▶ [Text segment]
-----

Generalizing APIs : ezyang’s blog

Generalizing APIs

Edit. ddarius pointed out to me that the type families examples were backwards, so I’ve flipped them to be the same as the functional dependencies.

Type functions can be used to do all sorts of neat type-level computation, but perhaps the most basic use is to allow the construction of generic APIs, instead of just relying on the fact that a module exports “mostly the same functions”. How much type trickery you need depends on properties of your API—perhaps most importantly, on the properties of your data types.

Suppose I have a single function on a single data type:

defaultInt :: Int

and I would like to generalize it. I can do so easily by creating a type class:

class Default a where
  def :: a

Abstraction on a single type usually requires nothing more than vanilla type classes.

Suppose I have a function on several data types:

data IntSet
insert :: IntSet -> Int -> IntSet
lookup :: IntSet -> Int -> Bool

We’d like to abstract over IntSet and Int. Since all of our functions mention both types, all we need to do is write a multiparameter type class:

class Set c e where
  insert :: c -> e -> c
  lookup :: c -> e -> Bool

instance Set IntSet Int where ...

If we’re unlucky, some of the functions will not use all of the data types:

empty :: IntSet

In which case, when we attempt to use the function, GHC will tell us it can’t figure out what instance to use:

No instance for (Set IntMap e)
  arising from a use of `empty'

One thing to do is to introduce a functional dependency between IntSet and Int. A dependency means something is depending on something else, so which type depends on what? We don’t have much choice here: since we’d like to support the function empty, which doesn’t mention Int anywhere in its signature, the dependency will have to go from IntSet to Int, that is, given a set (IntSet), I can tell you what it contains (an Int).:

class Set c e | c -> e where
  empty :: c
  insert :: c -> e -> c
  lookup :: c -> e -> Bool

Notice that this is still fundamentally a multiparameter type class, we’ve just given GHC a little hint on how to pick the right instance. We can also introduce a fundep in the other direction, if we need to allow a plain e. For pedagogical purposes, let’s assume that our boss really wants a “null” element, which is always a member of a Set and when inserted doesn’t do anything:

class Set c e | c -> e, e -> c where
  empty :: c
  null :: e
  insert :: c -> e -> c
  lookup :: c -> e -> Bool

Also notice that whenever we add a functional dependency, we preclude ourselves from offering an alternative instance. The following is illegal with the last typeclass for Set:

instance Set IntSet Int where ...
instance Set IntSet Int32 where ...
instance Set BetterIntSet Int where ...

This will report a “Functional dependencies conflict.”

Functional dependencies are somewhat maligned because they interact poorly with some other type features. An equivalent feature that was recently added to GHC is associated types (also known as type families or data families.)

-----

▶ [Written tasks]
• A. In the post on generalizing Haskell APIs:
(i) What does abstraction on a single type usually require?
(ii) Which function makes the functional dependency go from IntSet to Int, since it doesn't mention Int in its signature?
(iii) What error is reported when alternative instances are declared for the last Set class?
• B. Pick up the post on generalizing Haskell APIs after its final sentence and carry it on.

▶ [Data]
-----

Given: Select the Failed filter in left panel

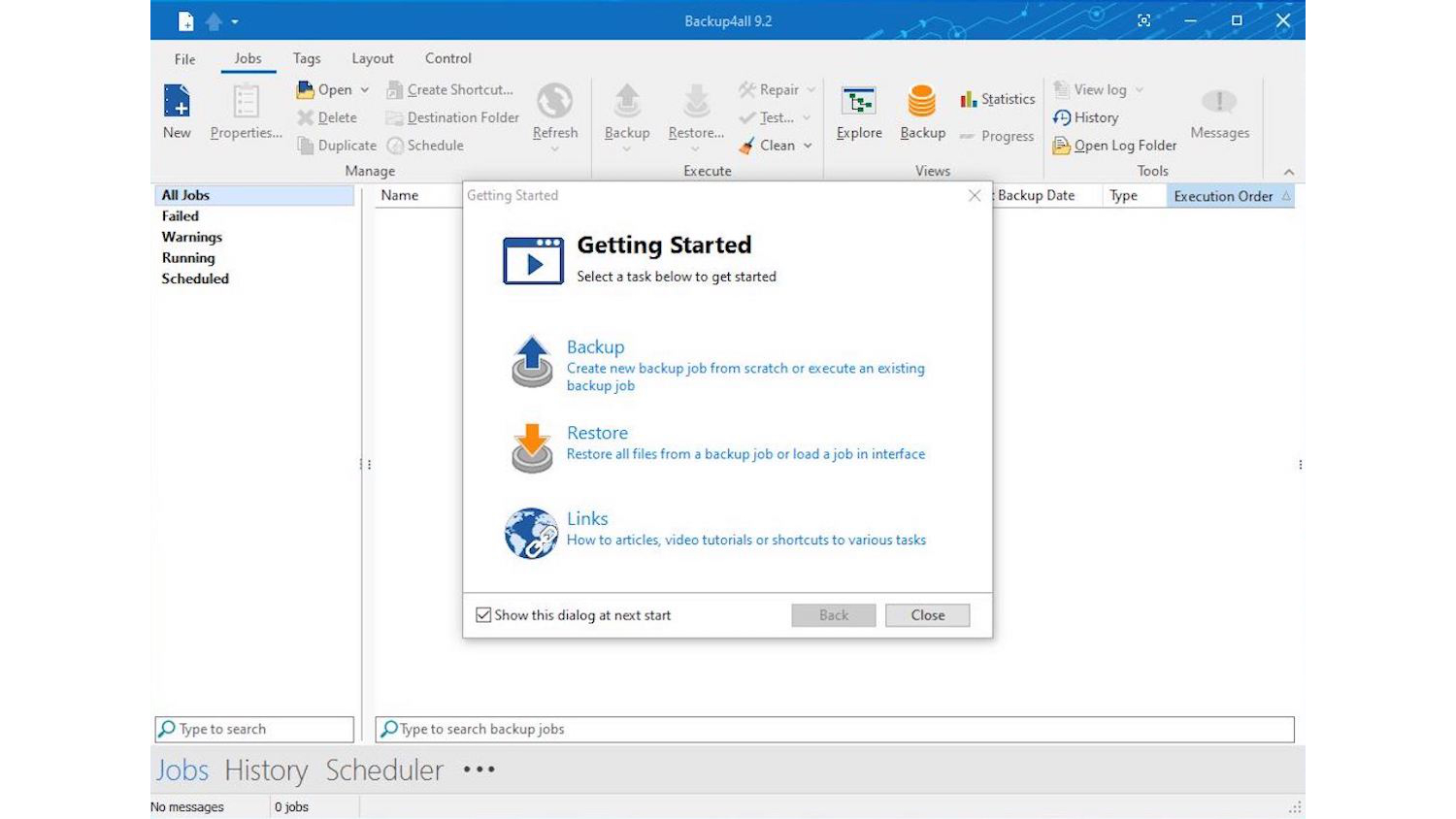Looking at the screenshot, I should (181, 216).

-----

▶ [Exercise results]
• A.
(i) Nothing more than vanilla type classes.
(ii) The function empty.
(iii) A "Functional dependencies conflict."

• B.
Instead of telling GHC how automatically infer one type from the other (via the dependency), we create an explicit type family (also known as a type function) which provides the mapping:

class Set c where
  data Elem c :: *
  empty :: c
  null :: Elem c
  insert :: c -> Elem c -> c
  lookup :: c -> Elem c -> Bool

Notice that our typeclass is no longer multiparameter: it’s a little like as if we introduced a functional dependency from c -> e. But then, how does it know what the type of null should be? Easy: it makes you tell it:

instance Set IntSet where
  data Elem IntSet = IntContainer Int
  empty = emptyIntSet
  null = IntContainer 0

Notice on the right hand side of data is not a type: it’s a data constructor and then a type. The data constructor will let GHC know what instance of Elem to use.

In the original version of this article, I had defined the type class in the opposite direction:

class Key e where
  data Set e :: *
  empty :: Set e
  null :: e
  insert :: Set e -> e -> Set e
  lookup :: Set e -> e -> Bool

Our type function goes the other direction, and we can vary the implementation of the container based on what type is being used, which may not be one that we own. This is one primary use case of data families, but it’s not directly related to the question of generalizing APIs, so we leave it for now.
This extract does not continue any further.